Ingredientes:

  • 500 g de queso mascarpone
  • 4 yemas de huevo
  • 100 g de azúcar blanca
  • 300 ml de nata para montar
  • 1 pizca de sal
  • 300 g de bizcochos soletilla
  • 300 ml de café espresso fuerte
  • 30 ml de ron oscuro o licor Amaretto
  • 20 g de cacao en polvo amargo

Instrucciones:

  1. Preparar la base líquida. Prepara el café espresso y viértalo en un plato hondo. Nota: Hazlo primero para que tenga tiempo de enfriar.
  2. Fusionar sabores.
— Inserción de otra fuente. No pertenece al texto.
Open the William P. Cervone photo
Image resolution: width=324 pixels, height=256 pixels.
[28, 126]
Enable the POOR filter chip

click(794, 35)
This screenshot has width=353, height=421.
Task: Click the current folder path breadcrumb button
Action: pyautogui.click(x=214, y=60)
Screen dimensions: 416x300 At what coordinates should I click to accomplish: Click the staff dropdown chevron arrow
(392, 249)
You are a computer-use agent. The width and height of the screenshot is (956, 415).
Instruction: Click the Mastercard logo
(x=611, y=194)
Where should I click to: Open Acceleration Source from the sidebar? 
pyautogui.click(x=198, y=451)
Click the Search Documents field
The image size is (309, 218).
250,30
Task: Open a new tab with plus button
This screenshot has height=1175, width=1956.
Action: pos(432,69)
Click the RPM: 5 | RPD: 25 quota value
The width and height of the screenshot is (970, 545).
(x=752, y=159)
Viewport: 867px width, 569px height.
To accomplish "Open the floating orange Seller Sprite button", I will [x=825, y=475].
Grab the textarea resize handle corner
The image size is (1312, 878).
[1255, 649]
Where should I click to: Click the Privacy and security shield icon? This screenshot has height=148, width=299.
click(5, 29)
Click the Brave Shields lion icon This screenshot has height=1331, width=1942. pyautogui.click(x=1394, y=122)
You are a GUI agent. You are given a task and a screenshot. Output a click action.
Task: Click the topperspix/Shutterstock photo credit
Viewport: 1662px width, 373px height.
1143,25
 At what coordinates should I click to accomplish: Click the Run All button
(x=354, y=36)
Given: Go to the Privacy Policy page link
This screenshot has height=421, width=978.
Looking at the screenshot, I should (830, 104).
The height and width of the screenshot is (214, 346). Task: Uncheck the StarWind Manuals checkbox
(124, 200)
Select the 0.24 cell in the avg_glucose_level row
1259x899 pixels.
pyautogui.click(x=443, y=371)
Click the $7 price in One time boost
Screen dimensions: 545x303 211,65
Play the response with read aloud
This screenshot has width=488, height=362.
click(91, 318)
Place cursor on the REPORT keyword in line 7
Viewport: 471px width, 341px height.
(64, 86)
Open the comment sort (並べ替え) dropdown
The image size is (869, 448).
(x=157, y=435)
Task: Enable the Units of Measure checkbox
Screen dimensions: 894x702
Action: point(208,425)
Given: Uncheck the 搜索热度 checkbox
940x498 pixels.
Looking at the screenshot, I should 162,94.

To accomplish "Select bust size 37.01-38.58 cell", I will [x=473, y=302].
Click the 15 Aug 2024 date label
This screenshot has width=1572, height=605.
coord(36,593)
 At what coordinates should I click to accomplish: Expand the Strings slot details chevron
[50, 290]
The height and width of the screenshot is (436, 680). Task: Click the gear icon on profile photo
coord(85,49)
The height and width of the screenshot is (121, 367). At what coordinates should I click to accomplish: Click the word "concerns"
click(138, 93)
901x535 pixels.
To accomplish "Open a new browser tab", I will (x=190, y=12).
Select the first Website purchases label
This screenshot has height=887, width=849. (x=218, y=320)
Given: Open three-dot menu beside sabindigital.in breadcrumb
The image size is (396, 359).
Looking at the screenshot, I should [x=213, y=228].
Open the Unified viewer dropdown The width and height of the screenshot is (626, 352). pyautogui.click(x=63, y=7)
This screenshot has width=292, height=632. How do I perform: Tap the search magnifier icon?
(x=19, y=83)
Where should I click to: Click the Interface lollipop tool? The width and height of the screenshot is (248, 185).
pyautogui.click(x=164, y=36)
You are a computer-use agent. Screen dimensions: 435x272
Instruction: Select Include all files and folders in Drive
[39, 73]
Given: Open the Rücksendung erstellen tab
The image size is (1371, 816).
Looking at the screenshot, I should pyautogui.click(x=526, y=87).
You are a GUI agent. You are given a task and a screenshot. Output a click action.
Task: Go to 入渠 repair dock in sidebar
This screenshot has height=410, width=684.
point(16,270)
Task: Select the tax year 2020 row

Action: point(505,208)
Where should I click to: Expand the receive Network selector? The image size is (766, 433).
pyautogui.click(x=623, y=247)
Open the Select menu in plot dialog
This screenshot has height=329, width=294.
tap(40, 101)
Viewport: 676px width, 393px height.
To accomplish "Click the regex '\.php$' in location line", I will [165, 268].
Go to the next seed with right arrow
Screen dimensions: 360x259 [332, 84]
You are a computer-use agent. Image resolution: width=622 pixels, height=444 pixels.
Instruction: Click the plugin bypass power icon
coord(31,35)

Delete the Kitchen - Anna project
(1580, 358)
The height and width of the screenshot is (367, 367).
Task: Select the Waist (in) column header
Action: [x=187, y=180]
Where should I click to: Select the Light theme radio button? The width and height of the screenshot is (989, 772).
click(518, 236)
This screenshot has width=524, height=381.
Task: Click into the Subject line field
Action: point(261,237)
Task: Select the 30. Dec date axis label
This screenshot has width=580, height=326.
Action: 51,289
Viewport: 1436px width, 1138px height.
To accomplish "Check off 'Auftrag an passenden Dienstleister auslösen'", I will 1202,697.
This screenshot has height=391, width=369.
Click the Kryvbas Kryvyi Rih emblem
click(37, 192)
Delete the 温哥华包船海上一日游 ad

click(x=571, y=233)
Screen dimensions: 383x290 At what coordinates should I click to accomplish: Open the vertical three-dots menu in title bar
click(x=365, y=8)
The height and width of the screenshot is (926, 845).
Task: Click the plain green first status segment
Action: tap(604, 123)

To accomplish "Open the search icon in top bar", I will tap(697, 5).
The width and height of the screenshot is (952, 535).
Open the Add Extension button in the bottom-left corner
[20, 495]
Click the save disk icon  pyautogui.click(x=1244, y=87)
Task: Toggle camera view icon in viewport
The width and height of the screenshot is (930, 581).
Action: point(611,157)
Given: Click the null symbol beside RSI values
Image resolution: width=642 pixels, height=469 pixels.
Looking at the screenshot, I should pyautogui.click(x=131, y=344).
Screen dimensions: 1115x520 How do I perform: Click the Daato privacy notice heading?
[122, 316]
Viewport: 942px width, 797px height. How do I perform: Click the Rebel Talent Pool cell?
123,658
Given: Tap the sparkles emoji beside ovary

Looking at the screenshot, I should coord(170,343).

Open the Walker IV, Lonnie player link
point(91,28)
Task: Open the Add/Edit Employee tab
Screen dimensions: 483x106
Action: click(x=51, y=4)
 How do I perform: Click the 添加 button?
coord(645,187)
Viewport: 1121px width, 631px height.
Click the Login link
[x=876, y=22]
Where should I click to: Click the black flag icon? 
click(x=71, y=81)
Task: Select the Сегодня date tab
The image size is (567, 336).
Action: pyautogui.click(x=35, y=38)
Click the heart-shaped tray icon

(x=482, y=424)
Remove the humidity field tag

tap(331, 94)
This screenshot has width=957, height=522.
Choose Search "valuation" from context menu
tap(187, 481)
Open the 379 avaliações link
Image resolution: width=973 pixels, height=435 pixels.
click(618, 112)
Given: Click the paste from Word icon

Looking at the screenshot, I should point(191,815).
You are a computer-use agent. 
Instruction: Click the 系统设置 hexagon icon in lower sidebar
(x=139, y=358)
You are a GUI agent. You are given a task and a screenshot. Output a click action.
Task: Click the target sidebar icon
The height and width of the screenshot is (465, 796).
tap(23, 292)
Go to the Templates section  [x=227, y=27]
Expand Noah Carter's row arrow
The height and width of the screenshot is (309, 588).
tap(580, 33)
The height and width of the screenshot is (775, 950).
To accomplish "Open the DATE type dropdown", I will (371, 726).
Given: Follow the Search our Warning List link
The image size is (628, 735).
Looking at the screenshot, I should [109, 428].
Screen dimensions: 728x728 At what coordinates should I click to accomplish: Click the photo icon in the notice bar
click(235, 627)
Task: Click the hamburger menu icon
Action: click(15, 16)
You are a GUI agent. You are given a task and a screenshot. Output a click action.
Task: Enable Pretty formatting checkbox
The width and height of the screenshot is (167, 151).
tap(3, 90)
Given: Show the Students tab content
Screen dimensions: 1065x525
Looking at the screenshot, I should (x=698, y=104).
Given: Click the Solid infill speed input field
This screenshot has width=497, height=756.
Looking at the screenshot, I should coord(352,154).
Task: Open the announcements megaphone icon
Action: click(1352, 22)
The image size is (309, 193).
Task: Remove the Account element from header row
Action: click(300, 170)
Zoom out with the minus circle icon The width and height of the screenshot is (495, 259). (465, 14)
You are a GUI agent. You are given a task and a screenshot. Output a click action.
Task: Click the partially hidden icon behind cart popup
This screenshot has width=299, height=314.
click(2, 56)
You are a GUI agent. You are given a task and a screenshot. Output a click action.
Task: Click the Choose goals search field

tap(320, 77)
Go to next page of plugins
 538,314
Incorpore el ron o Amaretto mientras el café aún esté tibio para que los sabores se fusionen.
  3. Enfriado crítico. Deje enfriar el café completamente hasta que esté a temperatura ambiente para evitar que los bizcochos se deshagan.
  4. Blanquear las yemas. Bata las yemas con el azúcar y la sal hasta que la mezcla esté pálida y haya aumentado su volumen (punto de letra).
  5. Integrar el queso. Añada el mascarpone poco a poco, batiendo a velocidad baja hasta que la mezcla sea homogénea y sedosa.
  6. Montar la nata. En un tazón separado, monte la nata fría hasta que forme picos firmes e incorpórela a la crema de mascarpone con movimientos envolventes. Nota: Usa una espátula, no la batidora, para no perder el aire.
  7. Hidratar la base. Sumerja rápidamente cada bizcocho en el café (1 segundo por lado) y colóquelos en el fondo del molde. Cuidado: No los dejes más tiempo o el Tiramisú Clásico soltará líquido.
  8. Armar capas. Cubre los bizcochos con la mitad de la crema, repite otra capa de bizcochos remojados y termina con el resto de la crema.
  9. Reposo frío. Refrigera el postre por un mínimo de 6 horas, aunque lo ideal es dejarlo toda la noche.
  10. Toque final. Justo antes de servir, espolvorea el cacao en polvo amargo sobre la superficie hasta cubrirla totalmente.